Provocación (1)
- J.R.Infante
- 16 sept
- 3 Min. de lectura
La vida solo adquieres sentido por el amor.
Es decir, cuánto más amor y capacidad de entrega poseamos, tanto más sentido tendrá nuestra vida.
Hermann Hesse
Todas las mañanas a la hora del desayuno Joselu sacaba de su nevera portátil la comida y sentado en unos ladrillos junto a sus compañeros, departía con ellos unos minutos de calma, lejos de la rutina de la obra… aunque en los últimos días, algo le llamaba la atención. A través de una fina tela agujereada que lo separaba del mundo exterior, aprovechaba para contemplar a una chica rubia que, descalza, daba vueltas alrededor de la fuente, sintiendo en la planta de los pies un reconfortante masaje al contacto con los chinos del suelo. Joselu no perdía detalle: su porte, sus delicadas manos, la finura de su piel; todo era para él atractivo, no había nada que le disgustase de ella. Aquel instante duraba el tiempo que sus compañeros se dedicaban a fumar, luego conectaban la radio y se producía el reencuentro del palustre con el ladrillo tabiquero. Pasados unos minutos la muchacha quedaba apoyada en el borde de la fuente contemplando el tibio fluir del agua.

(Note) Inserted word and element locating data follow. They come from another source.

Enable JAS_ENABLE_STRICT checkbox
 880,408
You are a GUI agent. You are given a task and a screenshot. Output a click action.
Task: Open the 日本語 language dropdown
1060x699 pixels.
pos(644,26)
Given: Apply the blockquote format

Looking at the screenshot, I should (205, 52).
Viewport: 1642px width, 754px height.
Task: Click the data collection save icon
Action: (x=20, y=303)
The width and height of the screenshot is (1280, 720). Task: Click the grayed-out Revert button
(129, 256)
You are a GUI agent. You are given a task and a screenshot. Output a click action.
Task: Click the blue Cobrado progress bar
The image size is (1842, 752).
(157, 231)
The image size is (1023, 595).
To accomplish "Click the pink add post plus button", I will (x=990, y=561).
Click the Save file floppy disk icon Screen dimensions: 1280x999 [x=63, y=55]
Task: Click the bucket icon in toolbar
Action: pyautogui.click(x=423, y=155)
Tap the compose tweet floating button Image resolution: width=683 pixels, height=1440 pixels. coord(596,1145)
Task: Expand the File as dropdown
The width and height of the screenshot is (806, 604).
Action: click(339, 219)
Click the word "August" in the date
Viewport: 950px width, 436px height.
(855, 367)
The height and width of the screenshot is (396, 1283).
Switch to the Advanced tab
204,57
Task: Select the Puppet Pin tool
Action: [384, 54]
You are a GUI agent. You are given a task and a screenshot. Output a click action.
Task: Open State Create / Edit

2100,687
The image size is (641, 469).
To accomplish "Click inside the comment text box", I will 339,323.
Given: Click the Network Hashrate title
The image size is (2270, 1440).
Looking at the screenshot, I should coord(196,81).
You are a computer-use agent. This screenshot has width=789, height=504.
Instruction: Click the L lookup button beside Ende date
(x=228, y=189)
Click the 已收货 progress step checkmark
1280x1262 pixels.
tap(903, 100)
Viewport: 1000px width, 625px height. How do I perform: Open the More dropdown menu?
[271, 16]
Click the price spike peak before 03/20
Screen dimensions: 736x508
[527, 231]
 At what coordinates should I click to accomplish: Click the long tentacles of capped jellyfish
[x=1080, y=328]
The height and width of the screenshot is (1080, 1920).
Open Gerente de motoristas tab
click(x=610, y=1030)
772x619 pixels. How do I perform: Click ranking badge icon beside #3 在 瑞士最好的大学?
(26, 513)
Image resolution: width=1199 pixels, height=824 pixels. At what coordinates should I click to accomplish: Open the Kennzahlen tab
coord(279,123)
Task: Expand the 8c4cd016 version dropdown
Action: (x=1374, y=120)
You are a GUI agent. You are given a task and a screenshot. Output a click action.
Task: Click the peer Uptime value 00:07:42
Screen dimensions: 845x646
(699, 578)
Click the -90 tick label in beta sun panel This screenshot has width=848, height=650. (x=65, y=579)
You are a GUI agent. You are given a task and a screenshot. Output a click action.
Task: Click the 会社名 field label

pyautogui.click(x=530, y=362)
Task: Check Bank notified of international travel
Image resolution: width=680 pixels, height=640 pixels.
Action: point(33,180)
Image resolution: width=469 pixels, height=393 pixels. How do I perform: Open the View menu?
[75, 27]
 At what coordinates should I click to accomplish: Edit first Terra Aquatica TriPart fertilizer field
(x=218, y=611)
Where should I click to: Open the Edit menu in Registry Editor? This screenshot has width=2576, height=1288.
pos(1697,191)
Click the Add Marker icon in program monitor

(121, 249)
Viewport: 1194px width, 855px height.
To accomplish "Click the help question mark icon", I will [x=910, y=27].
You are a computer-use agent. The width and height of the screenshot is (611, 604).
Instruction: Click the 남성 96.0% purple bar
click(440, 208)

A la sombra de un naranjo, un pintor sentado delante de su caballete, ataviado con ropa clara y sombrero de paja, trazaba líneas en un lienzo. Por momentos soltaba el pincel y tomaba una potente cámara de fotos para captar la expresión de los rostros de los descuidados transeúntes.
Por las inmediaciones de la fuente, desfilaba una hilera de turistas tras las huellas de un guía que a través de un micrófono los tenía informados sobre el lugar donde se encontraban. Algunos entraban en las tiendas, otros optaban por sentarse en los bancos de azulejos y otros tomaban agua para refrescarse. Joselu aprovechaba cualquier momento de asueto en su tarea para extasiarse con la contemplación de Jeannette. Ella abría los brazos, mostraba la blancura de su tez y parecía flotar entre nubes. En ocasiones, sonaba la música de una flauta, a cuyo son bailaba Jeannette. Desde un balcón cercano, un hombre con acento cubano charlaba con los camareros, dirigía sus operaciones ante la perspectiva que le daba la altura y procuraba sacarles una sonrisa, que nunca viene mal de cara a la clientela, que aunque no entendía el idioma, si que se fijaba en la expresión de la cara de quienes les atendían.
Joselu estaba tan ensimismado con la muchacha que en su primer día libre decidió volver al lugar donde solía verla, pero esta vez no como espía sino como alguien, que sentado en uno de aquellos bancos, rodeados de azulejos, disfrutase del aroma de los naranjos y el frescor del agua. Estuvo contemplando a Jeannette, llevando a cabo su ritual alrededor de la fuente. Luego, la muchacha, se acercó a una mesa y se unió a un grupo de comensales. Al levantar los párpados y mirar al frente tropezó con los ojos de Joselu que, nervioso, desvió su mirada. Sólo fue un instante; acto seguido el muchacho lleno de coraje posó sus sentidos en Jeannette con la esperanza de que volviese a mirarlo. Temía que de un momento a otro los nervios le traicionasen y le obligaran a dejar su puesto de observación. Ella volvió a levantar los ojos y en esta ocasión fue tan intenso el mensaje que el muchacho no supo reaccionar. Su inmovilidad le sirvió para que todo el proceso de ingestión de alimentos estuviera marcado por una conversación muda en palabras pero rica en interpretación de signos por la demoledora fuerza de dos miradas cruzadas. Hubo pausas, pero enseguida volvían a entablar diálogo y así hubiesen permanecido de no ser porque en un momento dado todos los integrantes del grupo de comensales se pusieron en pie y Jeannette los siguió. Él permaneció sentado, casi sin atreverse a romper aquel hechizo que le tenía clavado a los azulejos, hasta que sin saber ni cómo ni por qué, aquella mesa se despejó y su lugar fue ocupado por otra familia que esperaba turno para comer. Pasaron unos minutos hasta que Joselu fue consciente de su soledad, entonces se levantó y con pasos lentos, abandonó la plaza.